The farm was created to provide food for the Waterfront District’s high concentration of undocumented people, who don’t qualify for federal assistance and struggle to make ends meet in the gentrifying city. And that it does: 10 undocumented families visit the farm regularly to harvest from beds containing an abundance of peppers, holy basil, and fist-sized tomatoes.
But in the middle of its first growing season, the farm has also become a community hub. It’s a place for field trips, sharing knowledge, and people who just want to say hey. Excess food gets cooked into a weekly community meal held by a nearby young mothers’ program.
“We want to connect people back to growing, so they feel like they’re taking care of this piece of land together,” says Leilani Mroczkowski, food justice organizer and farmer extraordinaire for GreenRoots, the nonprofit behind the farm. “We also want to connect people to Chelsea.”
I spoke with Mroczkowski on a recent afternoon, as kids ran between the wooden beds, spraying plants — and each other — with a garden hose. Here’s an excerpt from our conversation, edited for length and clarity.
Q.Why did you decide to create a farm for families who are undocumented?

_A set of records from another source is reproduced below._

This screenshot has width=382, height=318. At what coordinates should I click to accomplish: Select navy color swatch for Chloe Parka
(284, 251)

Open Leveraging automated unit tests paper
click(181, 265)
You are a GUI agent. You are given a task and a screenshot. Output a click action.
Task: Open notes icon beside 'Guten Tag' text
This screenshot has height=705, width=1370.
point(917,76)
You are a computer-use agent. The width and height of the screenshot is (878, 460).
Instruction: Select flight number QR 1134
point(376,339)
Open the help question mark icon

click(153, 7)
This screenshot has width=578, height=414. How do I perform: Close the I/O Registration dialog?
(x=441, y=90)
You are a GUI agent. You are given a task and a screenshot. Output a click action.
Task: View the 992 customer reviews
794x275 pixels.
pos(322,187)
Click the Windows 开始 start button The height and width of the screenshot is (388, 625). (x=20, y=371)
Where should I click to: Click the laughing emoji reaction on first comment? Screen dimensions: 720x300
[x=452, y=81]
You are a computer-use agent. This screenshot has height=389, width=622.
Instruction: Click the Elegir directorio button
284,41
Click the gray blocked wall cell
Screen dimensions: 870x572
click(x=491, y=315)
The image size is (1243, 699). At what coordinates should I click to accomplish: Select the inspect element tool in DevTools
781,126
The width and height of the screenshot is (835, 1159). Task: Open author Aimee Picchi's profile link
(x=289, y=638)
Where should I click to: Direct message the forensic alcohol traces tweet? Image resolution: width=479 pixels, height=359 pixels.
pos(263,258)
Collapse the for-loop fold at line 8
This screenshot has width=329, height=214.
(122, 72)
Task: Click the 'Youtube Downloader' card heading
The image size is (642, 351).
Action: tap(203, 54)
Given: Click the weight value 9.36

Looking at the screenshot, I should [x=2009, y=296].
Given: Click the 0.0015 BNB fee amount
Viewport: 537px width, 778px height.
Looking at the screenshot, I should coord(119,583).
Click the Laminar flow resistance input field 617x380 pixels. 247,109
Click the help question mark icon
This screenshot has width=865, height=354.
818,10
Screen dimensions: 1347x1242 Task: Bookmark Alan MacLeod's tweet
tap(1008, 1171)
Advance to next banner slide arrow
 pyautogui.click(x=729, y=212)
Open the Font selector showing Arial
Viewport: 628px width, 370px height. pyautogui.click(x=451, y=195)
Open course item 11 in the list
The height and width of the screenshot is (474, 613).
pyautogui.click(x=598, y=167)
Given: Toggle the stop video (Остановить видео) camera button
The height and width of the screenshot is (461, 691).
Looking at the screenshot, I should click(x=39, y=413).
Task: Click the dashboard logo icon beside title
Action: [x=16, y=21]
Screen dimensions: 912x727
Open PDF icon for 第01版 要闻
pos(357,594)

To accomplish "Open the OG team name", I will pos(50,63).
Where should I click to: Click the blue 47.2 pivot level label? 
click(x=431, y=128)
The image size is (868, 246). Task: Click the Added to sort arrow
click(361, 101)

A.When we asked the community for feedback, a lot of folks wanted a green space that people could visit, and a lot of folks said they didn’t have enough money to buy food. So a community urban farm made sense. Also, when folks are undocumented, they often live in fear and isolation. They don’t leave their houses, or they’re very cautious about where they’re going. We want the farm to be a place you don’t have to be scared to come out to.
Q.How’s the first growing season going?
A.There’s been a lot of learning. We got our first crop of lettuce in, and then we lost the second and third because we didn’t have the water installed yet. The East Coast is hella old, so when workers got into the ground, they were like, “Oh my god, these pipes are from the 1800s.” And then they disintegrated. But we got the water, finally, and things have been really good since then.
Q.How are people in the neighborhood responding to the farm?
A.There’s been a lot of interest from the families that come here in actually learning. Kids are into exploring — they’ll pull radishes and they’ll want to keep pulling radishes. There are a lot of folks who are coming from Central America, where the growing season is all year long, so they want to learn tips and tricks for making plants grow in New England weather.
Q.Have they taught you things too?
A.I personally don’t like chamomile, but I learned from the residents that they use it for literally every kind of ailment, so I planted more chamomile. One of my colleagues from El Salvador showed me a plant that looks like a very common weed that we have here, and she was like, “This is a staple in our diet. If you grow this, people are gonna love it.”
Q.What do you hope the farm does for the community?
A.We want to build connections, so that when it’s election season and candidates are talking about their policies, folks might think, “I know people who are immigrants. I know people who don’t have documents. This policy doesn’t actually work for my neighbor.”